■ **YOUR GOAL**
Could you write out the whole listing below line for line, changing nothing?

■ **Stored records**

○ ○ ○ ○ ○

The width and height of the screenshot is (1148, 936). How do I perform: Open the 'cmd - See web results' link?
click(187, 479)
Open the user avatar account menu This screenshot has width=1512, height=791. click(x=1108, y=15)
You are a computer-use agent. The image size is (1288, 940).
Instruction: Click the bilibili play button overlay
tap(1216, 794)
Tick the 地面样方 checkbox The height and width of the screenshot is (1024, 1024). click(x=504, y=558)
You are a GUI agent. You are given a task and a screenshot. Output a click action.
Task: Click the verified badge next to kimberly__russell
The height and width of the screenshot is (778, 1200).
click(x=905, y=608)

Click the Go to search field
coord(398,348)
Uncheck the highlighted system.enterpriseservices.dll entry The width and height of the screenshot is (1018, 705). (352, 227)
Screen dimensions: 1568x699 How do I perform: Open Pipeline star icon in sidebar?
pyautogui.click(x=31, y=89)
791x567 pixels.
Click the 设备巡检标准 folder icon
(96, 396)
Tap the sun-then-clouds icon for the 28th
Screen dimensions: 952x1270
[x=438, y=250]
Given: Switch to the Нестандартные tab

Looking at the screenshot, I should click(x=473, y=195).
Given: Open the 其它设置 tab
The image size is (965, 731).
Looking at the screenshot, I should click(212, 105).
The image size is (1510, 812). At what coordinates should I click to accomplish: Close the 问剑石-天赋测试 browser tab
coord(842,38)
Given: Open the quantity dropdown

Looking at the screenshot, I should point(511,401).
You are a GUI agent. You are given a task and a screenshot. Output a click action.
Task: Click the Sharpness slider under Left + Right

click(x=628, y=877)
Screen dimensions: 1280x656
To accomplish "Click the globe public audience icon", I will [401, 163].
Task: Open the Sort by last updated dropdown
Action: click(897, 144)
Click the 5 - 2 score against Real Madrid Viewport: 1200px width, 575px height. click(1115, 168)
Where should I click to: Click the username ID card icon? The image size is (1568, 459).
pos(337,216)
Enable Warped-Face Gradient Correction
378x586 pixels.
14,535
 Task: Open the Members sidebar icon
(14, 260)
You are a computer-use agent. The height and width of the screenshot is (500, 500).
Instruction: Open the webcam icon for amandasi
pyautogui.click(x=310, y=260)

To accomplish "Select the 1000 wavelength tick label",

○ ○ ○ ○ ○

■ **RESPONSE TO THIS TASK**
The width and height of the screenshot is (1148, 936). How do I perform: Open the 'cmd - See web results' link?
click(187, 479)
Open the user avatar account menu This screenshot has width=1512, height=791. click(x=1108, y=15)
You are a computer-use agent. The image size is (1288, 940).
Instruction: Click the bilibili play button overlay
tap(1216, 794)
Tick the 地面样方 checkbox The height and width of the screenshot is (1024, 1024). click(x=504, y=558)
You are a GUI agent. You are given a task and a screenshot. Output a click action.
Task: Click the verified badge next to kimberly__russell
The height and width of the screenshot is (778, 1200).
click(x=905, y=608)

Click the Go to search field
coord(398,348)
Uncheck the highlighted system.enterpriseservices.dll entry The width and height of the screenshot is (1018, 705). (352, 227)
Screen dimensions: 1568x699 How do I perform: Open Pipeline star icon in sidebar?
pyautogui.click(x=31, y=89)
791x567 pixels.
Click the 设备巡检标准 folder icon
(96, 396)
Tap the sun-then-clouds icon for the 28th
Screen dimensions: 952x1270
[x=438, y=250]
Given: Switch to the Нестандартные tab

Looking at the screenshot, I should click(x=473, y=195).
Given: Open the 其它设置 tab
The image size is (965, 731).
Looking at the screenshot, I should click(212, 105).
The image size is (1510, 812). At what coordinates should I click to accomplish: Close the 问剑石-天赋测试 browser tab
coord(842,38)
Given: Open the quantity dropdown

Looking at the screenshot, I should point(511,401).
You are a GUI agent. You are given a task and a screenshot. Output a click action.
Task: Click the Sharpness slider under Left + Right

click(x=628, y=877)
Screen dimensions: 1280x656
To accomplish "Click the globe public audience icon", I will [401, 163].
Task: Open the Sort by last updated dropdown
Action: click(897, 144)
Click the 5 - 2 score against Real Madrid Viewport: 1200px width, 575px height. click(1115, 168)
Where should I click to: Click the username ID card icon? The image size is (1568, 459).
pos(337,216)
Enable Warped-Face Gradient Correction
378x586 pixels.
14,535
 Task: Open the Members sidebar icon
(14, 260)
You are a computer-use agent. The height and width of the screenshot is (500, 500).
Instruction: Open the webcam icon for amandasi
pyautogui.click(x=310, y=260)

To accomplish "Select the 1000 wavelength tick label",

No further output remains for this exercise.